• [What this task involves]:
Could you find every line in the records below that contains the word "agent" and copy it?

*** Records supplied ***

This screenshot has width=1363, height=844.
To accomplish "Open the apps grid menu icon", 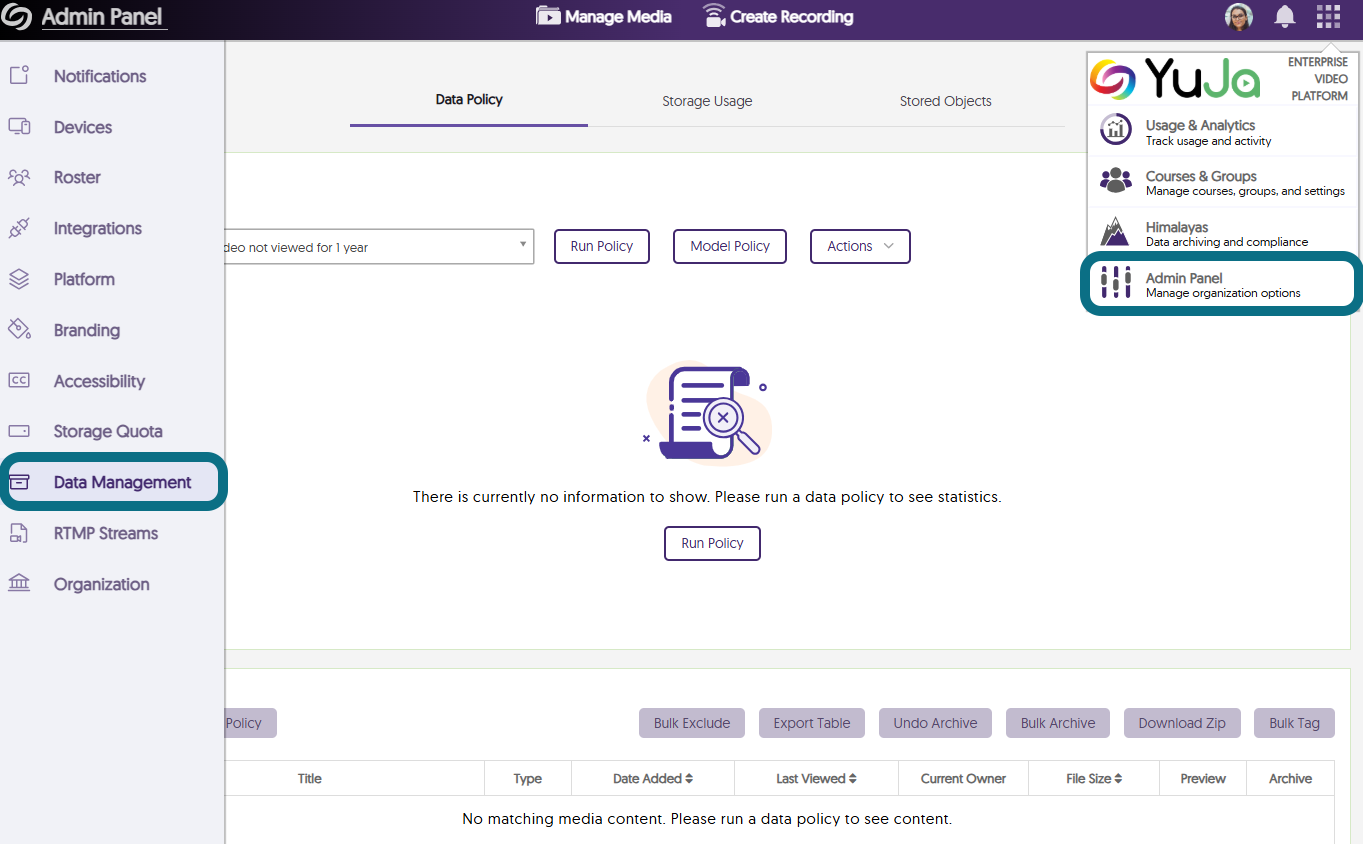I will pos(1328,17).
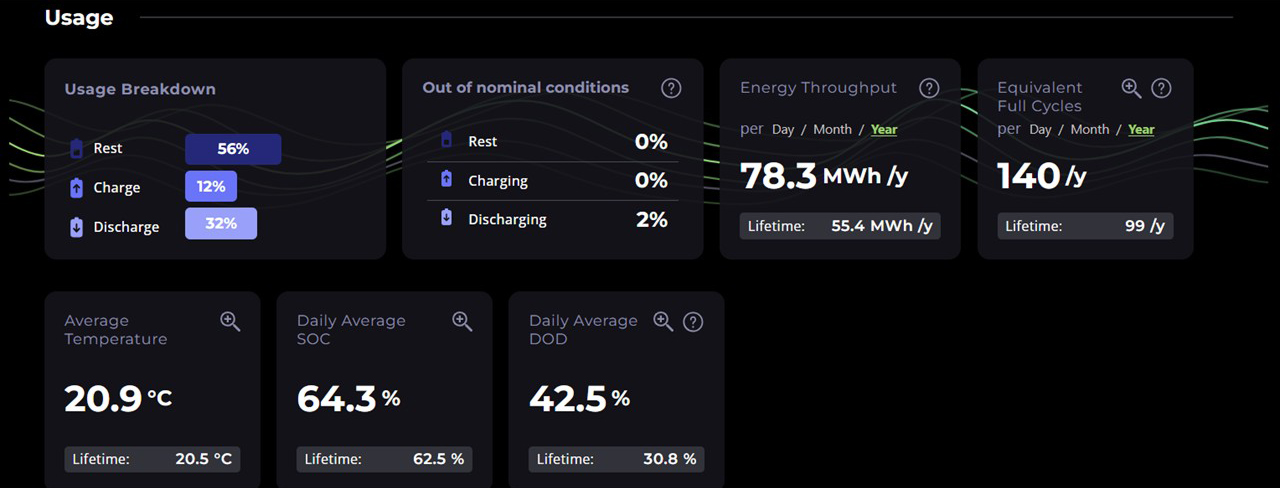Click the Rest 56% usage bar

tap(233, 149)
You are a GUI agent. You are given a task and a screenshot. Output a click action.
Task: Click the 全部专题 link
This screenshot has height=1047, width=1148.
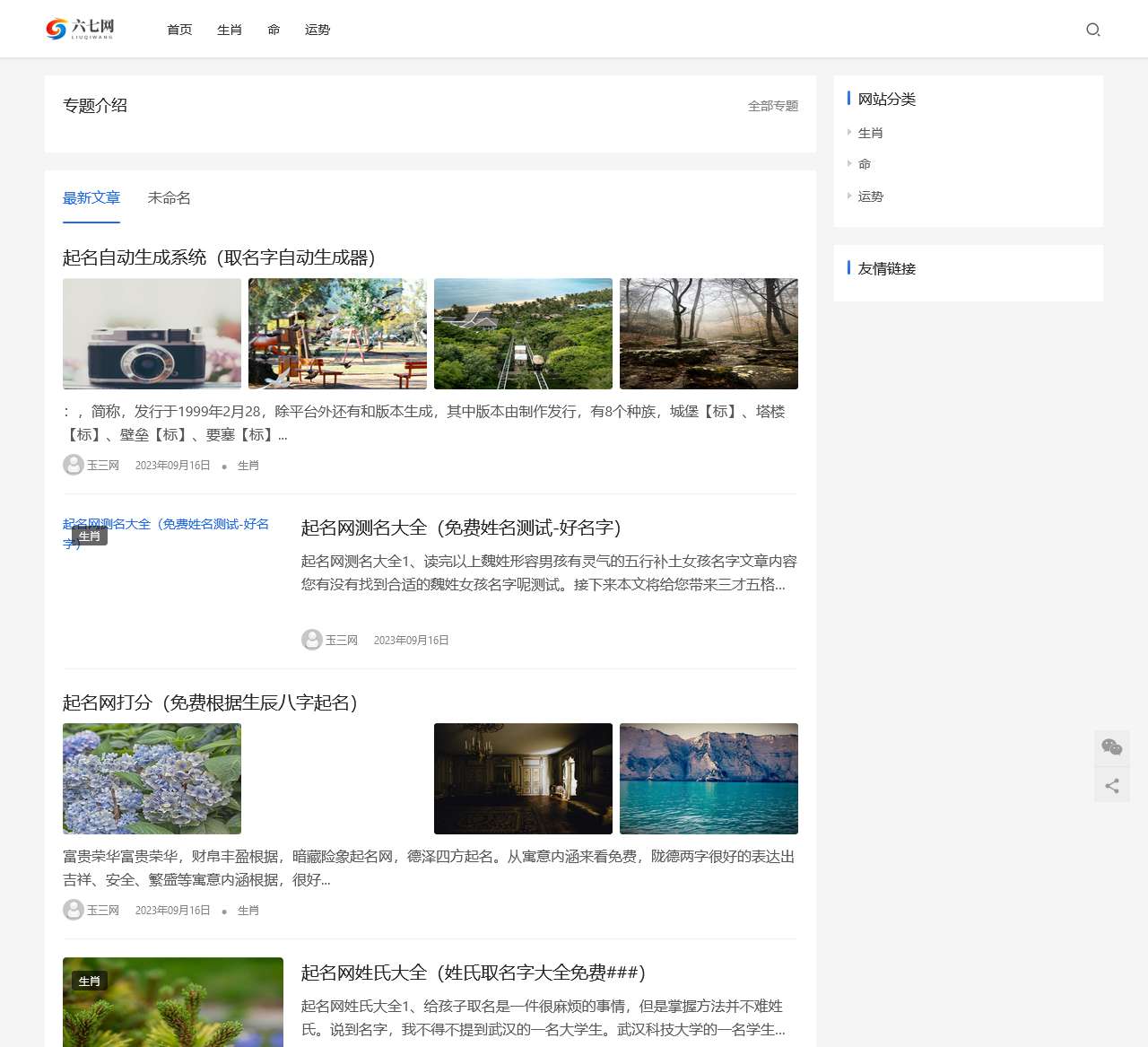(772, 105)
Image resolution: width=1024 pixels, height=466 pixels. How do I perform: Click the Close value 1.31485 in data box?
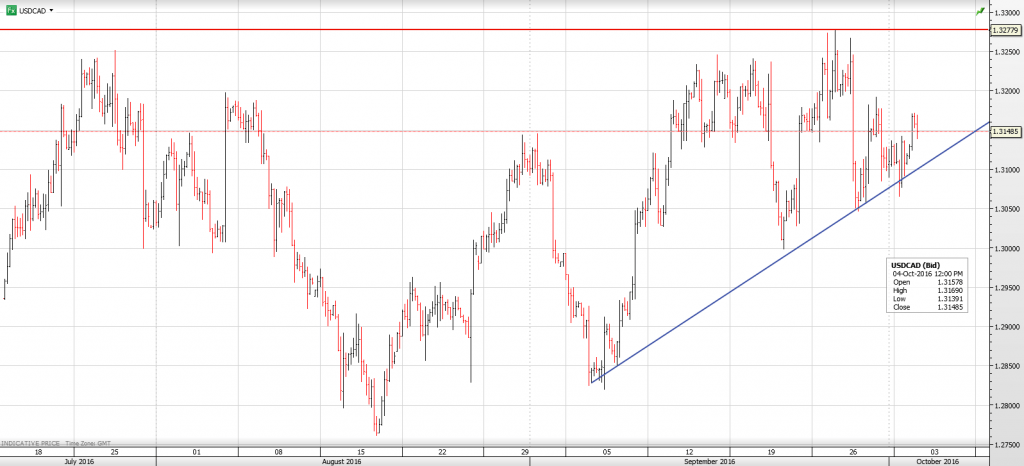pos(948,307)
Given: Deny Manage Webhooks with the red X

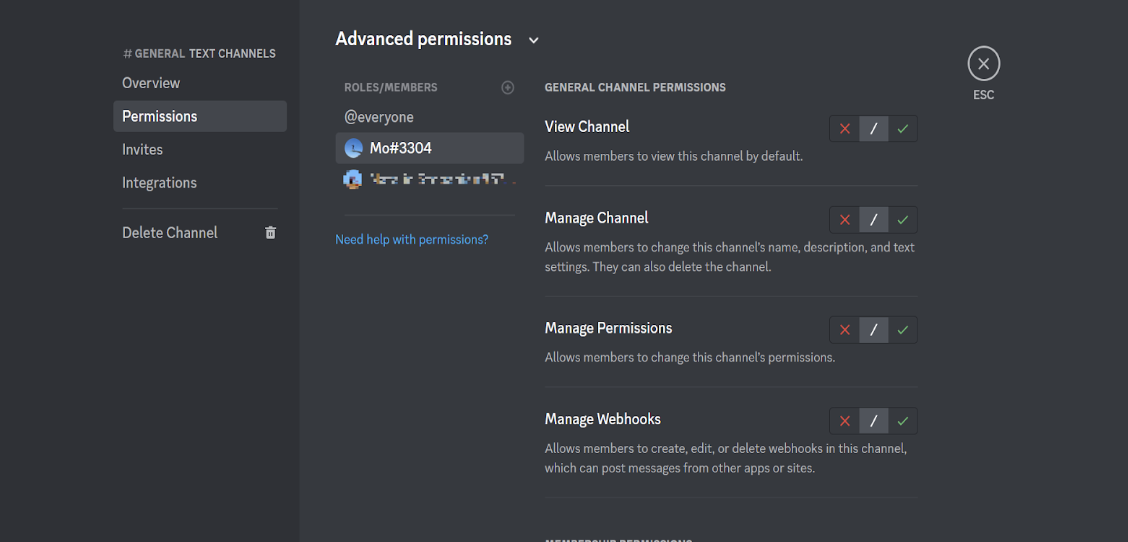Looking at the screenshot, I should point(845,421).
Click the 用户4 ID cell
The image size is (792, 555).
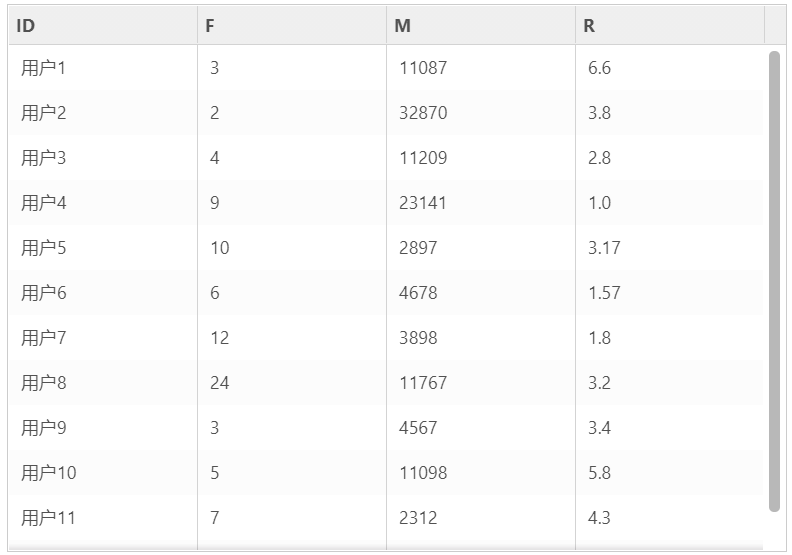coord(103,203)
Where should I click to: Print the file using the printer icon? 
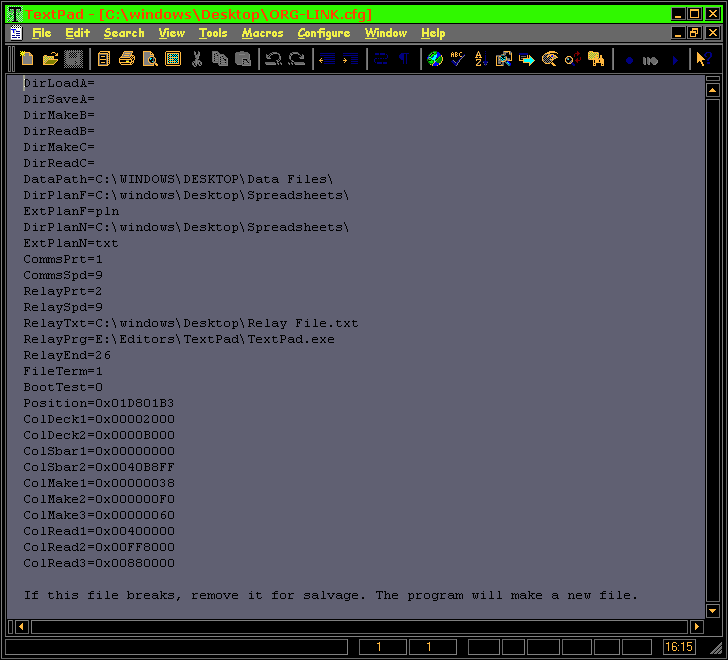pyautogui.click(x=127, y=59)
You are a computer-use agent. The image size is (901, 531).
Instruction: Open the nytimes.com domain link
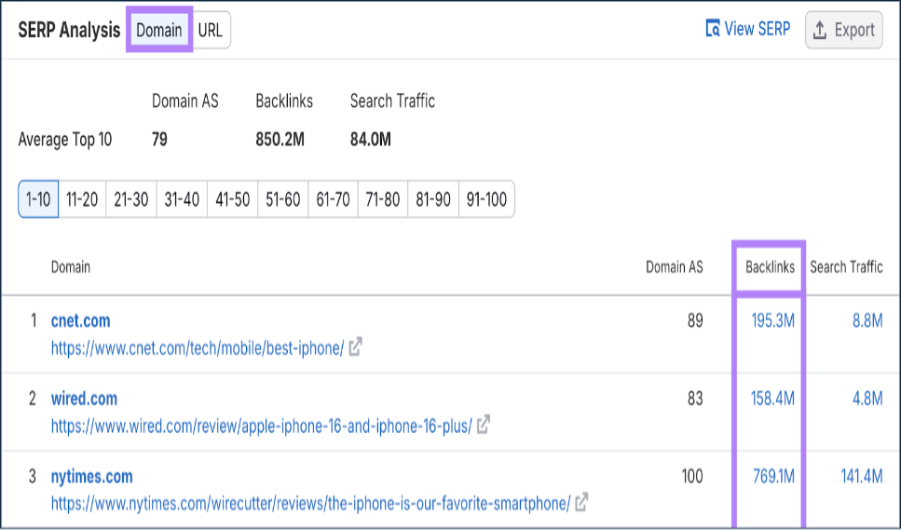tap(92, 476)
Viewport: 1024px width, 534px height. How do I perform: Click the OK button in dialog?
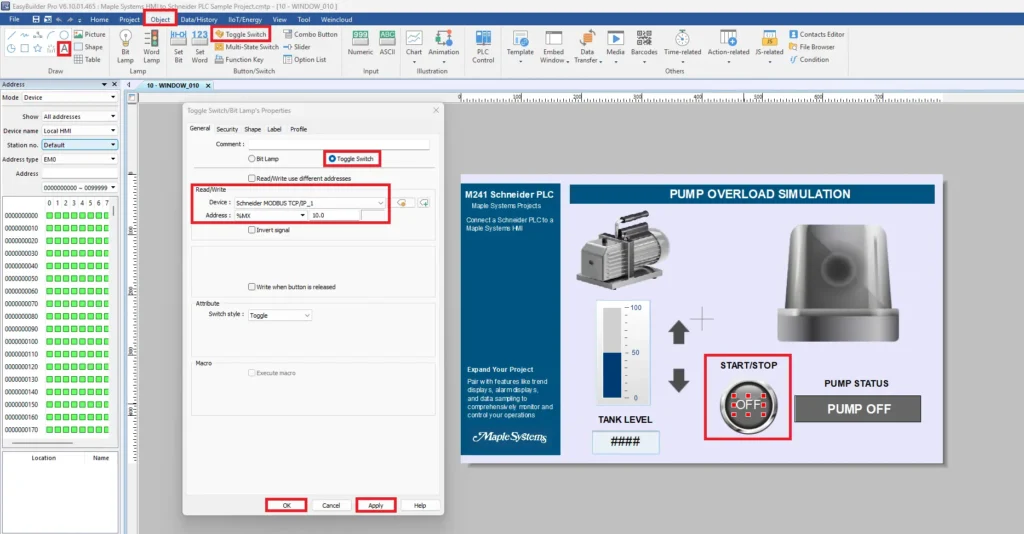286,505
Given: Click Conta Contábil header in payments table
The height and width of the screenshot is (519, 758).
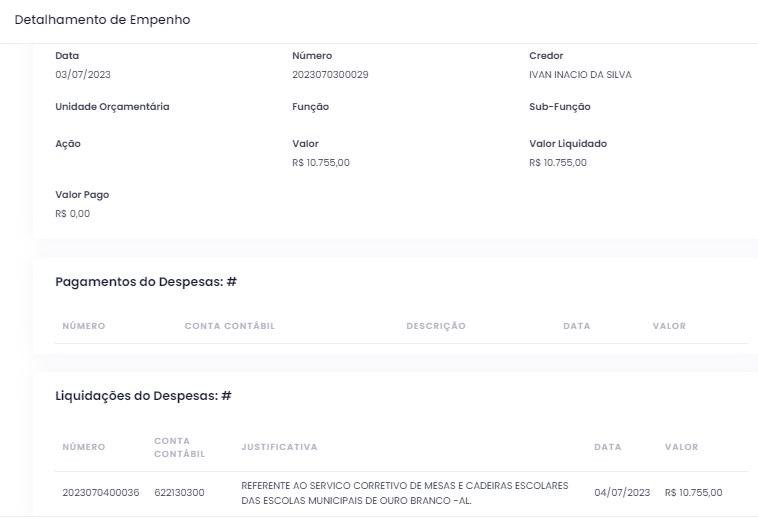Looking at the screenshot, I should coord(229,326).

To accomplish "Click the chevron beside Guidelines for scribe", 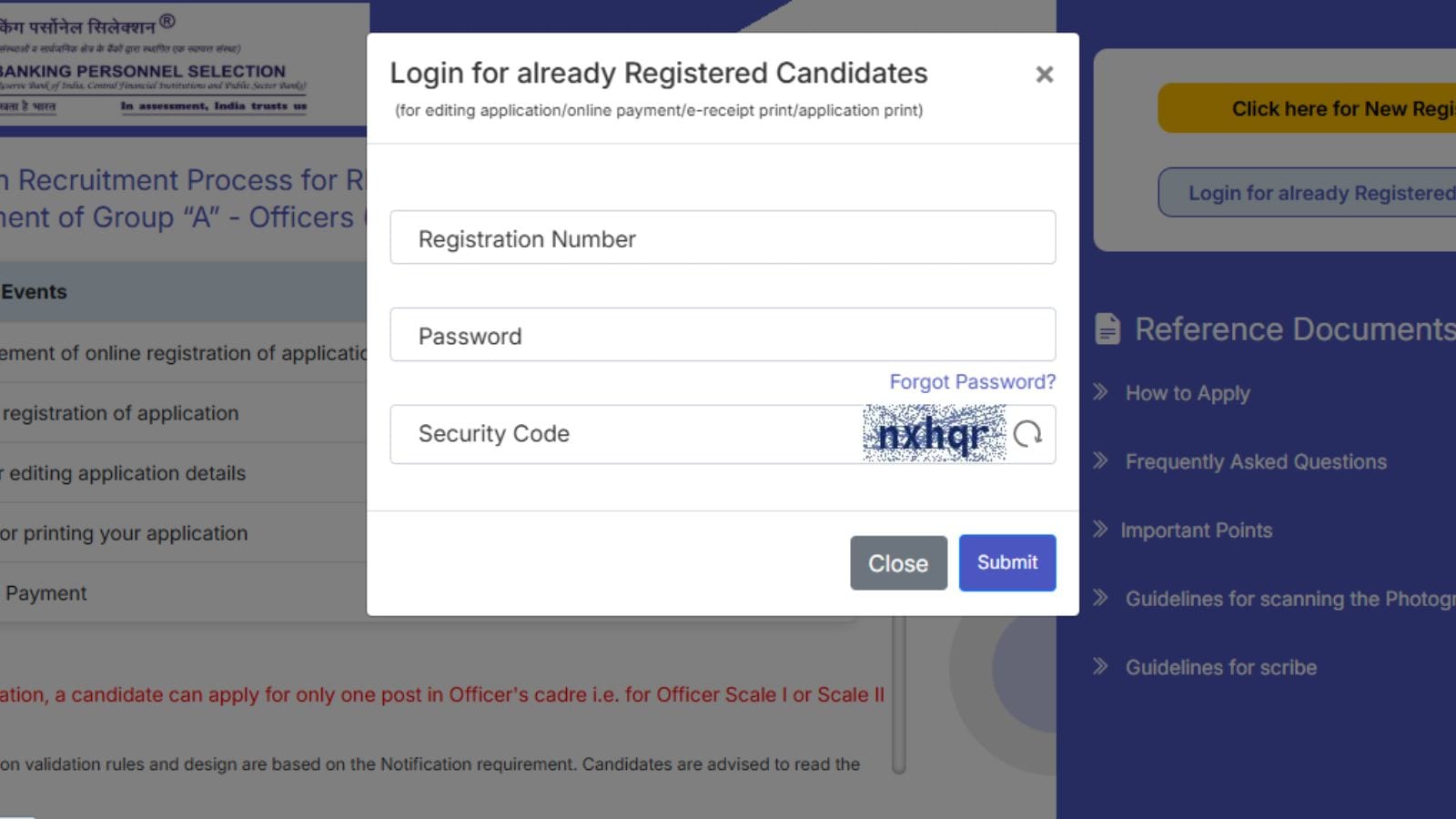I will (1101, 666).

*** End of Records supplied ***

• [Solution to this task]:
You are a GUI agent. You are given a task and a screenshot. Output a click action.
You are a computer-use agent. The image size is (901, 531).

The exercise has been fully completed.